This 5-octave, 61-note Dulcitone is in very good cosmetic and functional shape. Invented and built by Thomas Machell and Sons of Glasgow from the 1880s until circa 1930, this historic instrument is the ancestor of the Rhodes piano and a close relative of the celesta. Its sound is produced by a range of tuning forks, which vibrate when struck by felt-covered hammers activated by the keyboard. A significant feature of the dulcitone is its portability, a product of its lightweight and compact construction and the fact that the tuning forks (unlike, for instance, the strings of a piano) were not prone to going out of tune.

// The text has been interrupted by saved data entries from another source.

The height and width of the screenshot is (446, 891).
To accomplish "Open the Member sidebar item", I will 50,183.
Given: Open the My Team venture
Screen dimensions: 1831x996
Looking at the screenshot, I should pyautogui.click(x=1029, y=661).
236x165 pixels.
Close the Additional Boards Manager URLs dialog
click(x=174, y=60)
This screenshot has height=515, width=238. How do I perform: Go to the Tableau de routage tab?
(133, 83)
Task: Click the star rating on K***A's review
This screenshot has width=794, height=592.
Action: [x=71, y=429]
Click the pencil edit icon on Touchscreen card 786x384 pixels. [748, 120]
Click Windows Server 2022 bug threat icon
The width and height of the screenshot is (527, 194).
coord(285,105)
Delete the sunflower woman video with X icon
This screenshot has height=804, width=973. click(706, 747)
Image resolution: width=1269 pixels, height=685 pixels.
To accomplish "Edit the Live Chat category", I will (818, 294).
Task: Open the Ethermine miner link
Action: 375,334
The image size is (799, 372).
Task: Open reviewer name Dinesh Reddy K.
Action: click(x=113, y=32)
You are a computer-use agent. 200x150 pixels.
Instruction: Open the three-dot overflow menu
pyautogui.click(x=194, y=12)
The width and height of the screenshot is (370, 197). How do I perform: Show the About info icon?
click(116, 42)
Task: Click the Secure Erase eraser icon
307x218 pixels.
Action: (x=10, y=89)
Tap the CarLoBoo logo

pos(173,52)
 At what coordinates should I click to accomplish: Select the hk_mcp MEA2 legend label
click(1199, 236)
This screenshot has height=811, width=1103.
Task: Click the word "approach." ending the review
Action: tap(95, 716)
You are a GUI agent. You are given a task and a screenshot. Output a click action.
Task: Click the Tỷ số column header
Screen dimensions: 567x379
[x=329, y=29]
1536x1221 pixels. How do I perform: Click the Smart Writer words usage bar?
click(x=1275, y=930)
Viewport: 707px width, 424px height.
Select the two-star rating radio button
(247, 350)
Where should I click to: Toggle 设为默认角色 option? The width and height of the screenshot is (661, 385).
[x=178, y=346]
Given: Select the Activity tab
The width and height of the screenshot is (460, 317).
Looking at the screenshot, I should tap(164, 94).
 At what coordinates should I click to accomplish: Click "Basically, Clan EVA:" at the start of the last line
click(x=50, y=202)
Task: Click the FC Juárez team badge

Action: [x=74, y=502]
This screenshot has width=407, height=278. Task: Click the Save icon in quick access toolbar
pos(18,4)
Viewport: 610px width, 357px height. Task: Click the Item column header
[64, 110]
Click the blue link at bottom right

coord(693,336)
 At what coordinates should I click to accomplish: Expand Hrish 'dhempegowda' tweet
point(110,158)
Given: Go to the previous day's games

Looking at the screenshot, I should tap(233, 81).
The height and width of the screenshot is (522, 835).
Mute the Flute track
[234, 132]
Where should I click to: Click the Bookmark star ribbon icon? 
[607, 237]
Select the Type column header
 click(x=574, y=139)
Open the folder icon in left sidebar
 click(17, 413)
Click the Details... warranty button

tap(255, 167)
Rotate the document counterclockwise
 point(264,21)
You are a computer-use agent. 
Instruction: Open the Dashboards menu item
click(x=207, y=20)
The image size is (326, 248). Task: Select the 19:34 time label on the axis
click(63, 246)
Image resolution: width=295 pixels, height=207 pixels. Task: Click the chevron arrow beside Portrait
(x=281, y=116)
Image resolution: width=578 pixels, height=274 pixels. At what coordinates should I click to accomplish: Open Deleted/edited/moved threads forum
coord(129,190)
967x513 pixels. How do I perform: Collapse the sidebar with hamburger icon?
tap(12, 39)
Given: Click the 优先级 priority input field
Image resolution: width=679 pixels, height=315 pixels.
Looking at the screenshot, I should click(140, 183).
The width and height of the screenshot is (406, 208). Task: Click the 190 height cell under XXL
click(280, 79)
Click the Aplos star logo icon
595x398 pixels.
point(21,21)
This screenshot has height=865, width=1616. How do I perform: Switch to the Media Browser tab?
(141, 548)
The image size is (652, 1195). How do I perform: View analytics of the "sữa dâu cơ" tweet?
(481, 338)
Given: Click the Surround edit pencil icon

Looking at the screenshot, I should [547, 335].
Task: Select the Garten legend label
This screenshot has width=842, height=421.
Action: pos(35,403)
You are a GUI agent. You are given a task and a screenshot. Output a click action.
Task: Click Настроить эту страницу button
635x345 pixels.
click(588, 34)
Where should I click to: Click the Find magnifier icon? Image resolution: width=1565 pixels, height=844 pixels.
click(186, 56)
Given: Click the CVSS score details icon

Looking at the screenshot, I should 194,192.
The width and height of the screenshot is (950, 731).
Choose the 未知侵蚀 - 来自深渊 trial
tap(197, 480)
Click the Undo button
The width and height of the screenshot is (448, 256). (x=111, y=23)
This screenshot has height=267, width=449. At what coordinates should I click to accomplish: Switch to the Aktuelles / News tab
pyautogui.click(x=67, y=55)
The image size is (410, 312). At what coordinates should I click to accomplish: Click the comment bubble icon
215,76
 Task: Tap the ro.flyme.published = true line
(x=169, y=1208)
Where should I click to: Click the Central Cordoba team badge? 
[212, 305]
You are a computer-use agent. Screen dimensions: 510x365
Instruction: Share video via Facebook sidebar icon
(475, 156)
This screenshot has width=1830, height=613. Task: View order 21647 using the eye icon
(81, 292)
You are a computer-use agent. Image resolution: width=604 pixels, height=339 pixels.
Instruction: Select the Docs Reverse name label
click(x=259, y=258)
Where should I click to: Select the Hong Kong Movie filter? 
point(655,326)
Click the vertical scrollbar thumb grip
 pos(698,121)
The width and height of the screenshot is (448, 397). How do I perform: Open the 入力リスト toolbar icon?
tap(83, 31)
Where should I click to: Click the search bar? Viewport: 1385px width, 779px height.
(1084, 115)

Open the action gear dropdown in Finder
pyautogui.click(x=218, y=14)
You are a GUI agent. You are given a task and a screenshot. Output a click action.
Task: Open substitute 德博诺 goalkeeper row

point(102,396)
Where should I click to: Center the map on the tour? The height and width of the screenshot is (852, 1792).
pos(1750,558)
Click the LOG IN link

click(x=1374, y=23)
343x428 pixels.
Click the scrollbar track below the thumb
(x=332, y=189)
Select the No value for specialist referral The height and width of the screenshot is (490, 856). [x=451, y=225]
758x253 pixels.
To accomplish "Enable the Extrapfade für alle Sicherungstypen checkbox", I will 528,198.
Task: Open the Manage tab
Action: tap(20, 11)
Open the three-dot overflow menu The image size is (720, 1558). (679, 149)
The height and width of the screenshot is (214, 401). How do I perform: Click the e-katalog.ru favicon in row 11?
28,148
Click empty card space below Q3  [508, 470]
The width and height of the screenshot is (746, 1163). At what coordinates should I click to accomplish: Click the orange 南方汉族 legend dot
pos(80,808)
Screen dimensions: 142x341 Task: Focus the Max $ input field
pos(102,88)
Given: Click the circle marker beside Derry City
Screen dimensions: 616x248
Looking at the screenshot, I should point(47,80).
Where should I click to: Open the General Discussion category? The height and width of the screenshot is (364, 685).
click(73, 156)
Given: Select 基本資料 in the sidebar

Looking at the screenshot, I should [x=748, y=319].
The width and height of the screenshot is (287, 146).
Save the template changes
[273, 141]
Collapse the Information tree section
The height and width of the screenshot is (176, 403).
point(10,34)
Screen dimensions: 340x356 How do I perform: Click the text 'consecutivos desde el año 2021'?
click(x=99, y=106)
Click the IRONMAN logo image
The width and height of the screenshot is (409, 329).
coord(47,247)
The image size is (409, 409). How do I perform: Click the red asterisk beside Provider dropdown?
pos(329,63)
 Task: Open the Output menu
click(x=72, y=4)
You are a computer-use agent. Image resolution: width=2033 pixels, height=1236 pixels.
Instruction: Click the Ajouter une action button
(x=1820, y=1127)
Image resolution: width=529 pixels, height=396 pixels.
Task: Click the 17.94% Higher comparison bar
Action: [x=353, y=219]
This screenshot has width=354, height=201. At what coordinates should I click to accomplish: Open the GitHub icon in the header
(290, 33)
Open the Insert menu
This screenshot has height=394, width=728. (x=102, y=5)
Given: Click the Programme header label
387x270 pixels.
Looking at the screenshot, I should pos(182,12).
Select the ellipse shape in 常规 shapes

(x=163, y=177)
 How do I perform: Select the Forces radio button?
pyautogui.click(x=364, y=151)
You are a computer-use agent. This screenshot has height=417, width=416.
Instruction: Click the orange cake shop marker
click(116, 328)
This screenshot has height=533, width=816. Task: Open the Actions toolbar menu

With its original customer base largely being the missionary community, who needed portable keyboard instruments to bring with them, the Dulcitone has a solid, yet lightweight and compact construction. The tuning forks give off a sound very similar to a celesta, but rounder and sweeter, with less piercing harmonics. The tuning forks are acoustically coupled to and thus amplified by a spruce soundboard that rests under the instrument. Because of this tight-grained soundboard, the Dulcitone is able to equal the volume of a standard celesta, which uses resonating tubes/chambers to amplify its sound.
This Dulcitone is an 8 out of 10 with respect to functionality, which is very good, given that most Dulcitones found today do not play well. It has a very nice sound. All notes play, though a few sound a bit noisy but still musical. Repair of the noisy-sounding notes usually requires realignment of the tuning forks, tightening of rivets, or reriveting or welding the coupler foil to the tuning fork to make a more solid connection. We have not attempted to repair this particular Dulcitone. All the parts are there, including all the tuning forks, none of which are snapped; all of their coupling u-shaped metal foils are intact, and everything is very secure and tightly screwed down. The key height needs to be evened throughout the whole keyboard. This Dulcitone has several cracks in the soundboard, but none are likely of any damage to its structural integrity.